### EXTRACT PROVIDED
····················

He added: “If you look out four or five years, if we are not aggressive today in forming alliances, or being acquired we are risking not being a leading player in the future.” Hobert added the advisers had been appointed, to help the company determine “what the best option is for us”.

However, he confirmed that Kodak Health had ruled out major acquisitions as a route to be a leading player. “We are not going to do a bunch of big acquisitions. We specced that out and that would take a bunch of money.”

Future strategy

Asked what Kodak’s preferred strategy was for its health business, Hobert said: “We’re more interested in partnership or divestiture to someone who can build on our strengths.”

Hobert added that the aim was to conclude arrangements for the future of the company as soon as possible as “announcements like this tend to create a lot of anxiety.” He confirmed that the company had already got a range of interest from a number of parties.

“We have a lot to bring to the table. We have a very strong brand and have been in the market for 110 years.”

“Kodak has global sales and services; we’ve great people and customer relationships.” He pointed to Kodak’s leadership in “proven scalable solutions for PACS, and information management solutions for CR and DR. What we have is a strong solution set to grow on. We think we’d make a very strong partner.”

The Kodak Health president said benefits of consolidation for customers would include one provider being able to offer and support a range of solutions and moving towards providing “a solution that is fully integrated”.

····················

### SOURCE INFORMATION

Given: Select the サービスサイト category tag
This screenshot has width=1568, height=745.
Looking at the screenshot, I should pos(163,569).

····················

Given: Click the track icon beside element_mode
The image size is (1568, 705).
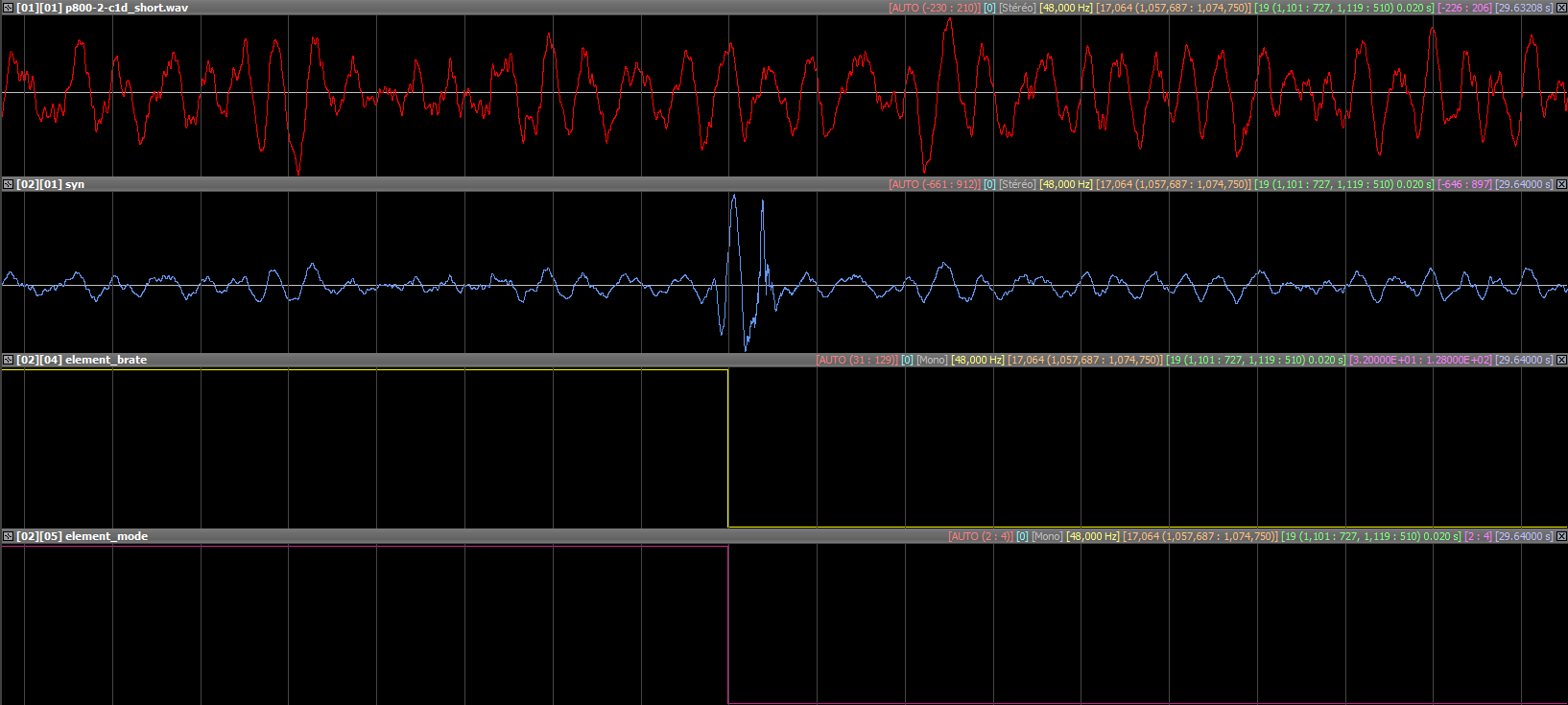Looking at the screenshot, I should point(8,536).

····················

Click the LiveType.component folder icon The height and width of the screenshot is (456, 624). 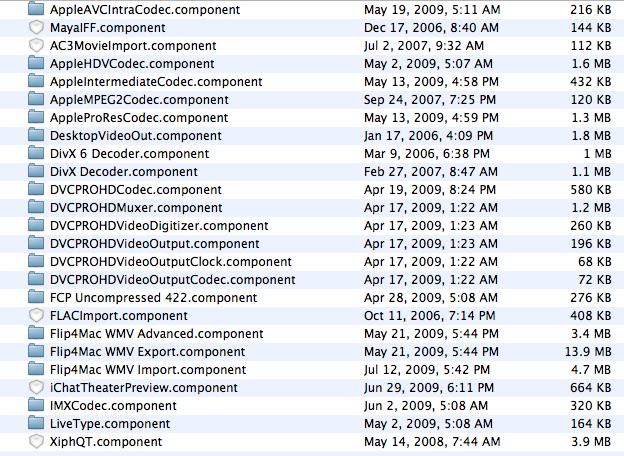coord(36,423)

····················

Please write out the stretch of the Kodak Health piece from "Hobert added that" through "number of parties.", word for word. You can leave the material aside for this.

Hobert added that the aim was to conclude arrangements for the future of the company as soon as possible as “announcements like this tend to create a lot of anxiety.” He confirmed that the company had already got a range of interest from a number of parties.